Guerra na Ucrânia: A dimensão do conflito após 2 meses da invasão pela Rússia
A invasão russa à Ucrânia chegou ontem (24 ao seu 60º dia sem sinal de um fim próximo e com a perspectiva de avanço de Moscou para uma área maior do que a declarada. Nesses dois meses, o conflito deixou, segundo órgãos das Nações Unidas:
- pelo menos 2.435 civis mortos, incluindo 184 crianças, e 2.946 pessoas feridas, cifras que a ONU admite serem muito maiores devido à dificuldade da apuração;
- 5,19 milhões de refugiados, o êxodo mais rápidos desde a Segunda Guerra;
- ao menos 102 locais de importância cultural, histórica ou religiosa destruídos.
A continuidade dos ataques, a dificuldade de acesso aos locais destruídos e a guerra de versões entre Vladimir Putin e Volodimir Zelenski impedem neste momento qualquer avaliação mais precisa dos danos e, como consequência, uma comparação do conflito com outros da história recente da Europa.
Mas, na opinião de Reginaldo Mattar Nasser, professor de relações internacionais da PUC-SP especializado em conflitos internacionais, a guerra da Ucrânia pode ser considerada a mais desafiadora no continente por mexer com a percepção dos países e trazer de volta o temor de que novas disputas possam bater à sua porta.
Conversamos com Nasser para tentar dimensionar o conflito atual:
Qual é a sua avaliação do momento atual da guerra? Estamos na fase que chamamos de guerra de atrito, quando o conflito se prolonga e nenhuma das partes tem condição de impor uma derrota à outra. É muito improvável no mundo de hoje haver, como nas duas grandes guerras mundiais, o esgotamento completo de um dos lados, pela via militar.
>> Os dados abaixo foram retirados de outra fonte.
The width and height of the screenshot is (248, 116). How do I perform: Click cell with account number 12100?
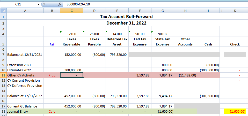71,34
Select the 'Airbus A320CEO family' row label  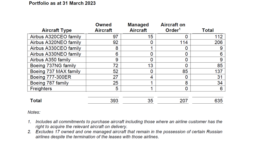click(56, 37)
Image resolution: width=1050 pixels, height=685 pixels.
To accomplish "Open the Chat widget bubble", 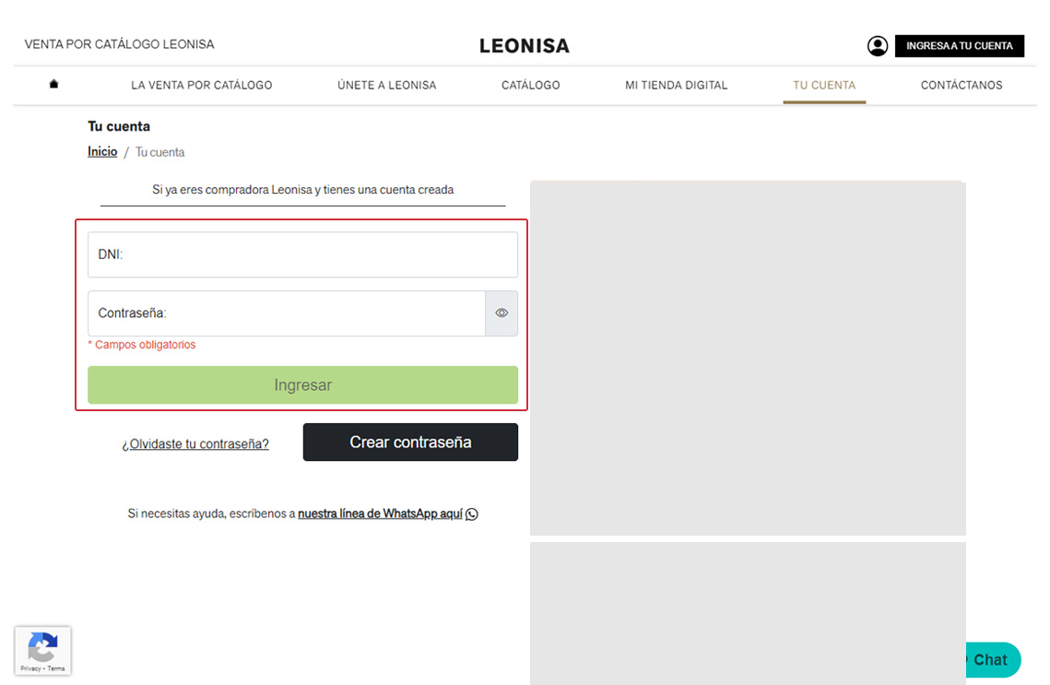I will 988,659.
E nada indica que a Ucrânia aceitará todos os termos da Rússia. Então, à medida que a Otan [aliança militar ocidental] e os Estados Unidos continuarem fornecendo armas, a guerra vai se prolongar.
Passados dois meses, como avalia a dimensão deste conflito em comparação a outras guerras? É preciso olhar por vários ângulos. Pela questão humanitária, em termos de quantidade de refugiados, não há outra similar a essa desde a Segunda Guerra. Em número de mortos, neste momento é difícil estimar. Sobre a guerra de Kosovo, que aconteceu em 1999 e guarda muitas semelhanças com esse conflito, até hoje não há dados precisos —estimam-se entre 9.000 e 12 mil mortos.
Fala-se na guerra da Bósnia [que matou cerca de 100 mil pessoas entre 1992 e 1995], mas ela tinha um perfil diferente: era mais próxima de uma guerra civil, com unidades militares muito autônomas. Eram ações dispersas e fragmentadas, não havia um comando centralizado nem esse tipo de negociação que, mesmo de forma precária, acontece no caso da Rússia.
Kosovo talvez seja a guerra mais importante para entender a de hoje. Principalmente porque foi um momento em que a Otan agiu. Essa ação marcou muito a percepção da Rússia, e Putin sempre cita Kosovo como um parâmetro. O argumento de que é preciso proteger uma população, como os EUA e a Otan fizeram em relação aos kosovares, a Rússia usou na Geórgia [em 2008], na Crimeia [em 2014] e agora quer fazer no Donbass.
Concorda com a avaliação de que esse é o conflito mais desafiador para a Europa desde a Segunda Guerra? Sim. O conflito tirou a imagem de que a Europa não teria mais guerras nessa proporção. Há uma percepção muito clara em todos os países europeus de que, daqui para frente, poderá haver novos conflitos. Bósnia e Kosovo foram diferentes: em nenhum momento durante a guerra de Kosovo se pensou que ela poderia se espalhar para outros países, por exemplo.
Hoje há esse temor. A Alemanha aumentou seu orçamento da área de defesa, e está, pela primeira vez, vendendo armas para um país em conflito. A Finlândia está tomando uma ação [sobre ingressar na Otan]. Todos os países europeus estão reagindo em função de uma percepção, real ou imaginada, de que outros conflitos como esse possam surgir. A questão não está mais no Oriente Médio, não está só no terrorismo [como pensavam].
A Otan, logo que acabou a Guerra Fria, tentou justificar a sua existência olhando para outros lugares: Afeganistão, Líbia, Iraque. Agora, voltou a olhar para a Europa.